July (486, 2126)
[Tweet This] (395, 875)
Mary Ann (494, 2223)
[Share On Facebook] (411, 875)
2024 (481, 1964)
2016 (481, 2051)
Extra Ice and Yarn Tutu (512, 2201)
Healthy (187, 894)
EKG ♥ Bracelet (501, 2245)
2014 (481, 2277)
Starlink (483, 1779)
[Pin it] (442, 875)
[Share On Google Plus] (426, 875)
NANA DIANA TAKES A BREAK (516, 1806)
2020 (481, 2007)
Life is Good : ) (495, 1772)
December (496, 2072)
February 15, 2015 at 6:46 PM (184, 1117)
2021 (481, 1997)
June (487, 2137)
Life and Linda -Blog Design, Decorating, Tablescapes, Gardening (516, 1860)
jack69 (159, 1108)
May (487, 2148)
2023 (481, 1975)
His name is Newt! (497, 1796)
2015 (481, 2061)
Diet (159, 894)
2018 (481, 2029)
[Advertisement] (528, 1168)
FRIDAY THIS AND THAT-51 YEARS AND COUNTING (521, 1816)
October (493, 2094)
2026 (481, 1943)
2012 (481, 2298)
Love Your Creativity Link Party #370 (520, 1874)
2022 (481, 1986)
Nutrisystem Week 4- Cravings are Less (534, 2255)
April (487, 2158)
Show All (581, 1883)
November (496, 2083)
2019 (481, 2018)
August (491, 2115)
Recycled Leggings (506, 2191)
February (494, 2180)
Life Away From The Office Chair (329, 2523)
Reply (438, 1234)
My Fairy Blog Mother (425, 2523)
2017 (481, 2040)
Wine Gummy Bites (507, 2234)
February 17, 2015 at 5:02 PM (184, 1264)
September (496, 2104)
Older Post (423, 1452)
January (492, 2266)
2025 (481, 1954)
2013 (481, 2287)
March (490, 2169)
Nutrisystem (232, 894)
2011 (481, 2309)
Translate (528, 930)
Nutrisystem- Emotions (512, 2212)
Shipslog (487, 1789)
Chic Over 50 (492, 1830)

::::

(What is needed): Retype the data exactly as given.

(Answer for the task):
July (486, 2126)
[Tweet This] (395, 875)
Mary Ann (494, 2223)
[Share On Facebook] (411, 875)
2024 (481, 1964)
2016 (481, 2051)
Extra Ice and Yarn Tutu (512, 2201)
Healthy (187, 894)
EKG ♥ Bracelet (501, 2245)
2014 (481, 2277)
Starlink (483, 1779)
[Pin it] (442, 875)
[Share On Google Plus] (426, 875)
NANA DIANA TAKES A BREAK (516, 1806)
2020 (481, 2007)
Life is Good : ) (495, 1772)
December (496, 2072)
February 15, 2015 at 6:46 PM (184, 1117)
2021 (481, 1997)
June (487, 2137)
Life and Linda -Blog Design, Decorating, Tablescapes, Gardening (516, 1860)
jack69 (159, 1108)
May (487, 2148)
2023 (481, 1975)
His name is Newt! (497, 1796)
2015 (481, 2061)
Diet (159, 894)
2018 (481, 2029)
[Advertisement] (528, 1168)
FRIDAY THIS AND THAT-51 YEARS AND COUNTING (521, 1816)
October (493, 2094)
2026 (481, 1943)
2012 (481, 2298)
Love Your Creativity Link Party #370 (520, 1874)
2022 (481, 1986)
Nutrisystem Week 4- Cravings are Less (534, 2255)
April (487, 2158)
Show All (581, 1883)
November (496, 2083)
2019 (481, 2018)
August (491, 2115)
Recycled Leggings (506, 2191)
February (494, 2180)
Life Away From The Office Chair (329, 2523)
Reply (438, 1234)
My Fairy Blog Mother (425, 2523)
2017 (481, 2040)
Wine Gummy Bites (507, 2234)
February 17, 2015 at 5:02 PM (184, 1264)
September (496, 2104)
Older Post (423, 1452)
January (492, 2266)
2025 (481, 1954)
2013 (481, 2287)
March (490, 2169)
Nutrisystem (232, 894)
2011 (481, 2309)
Translate (528, 930)
Nutrisystem- Emotions (512, 2212)
Shipslog (487, 1789)
Chic Over 50 (492, 1830)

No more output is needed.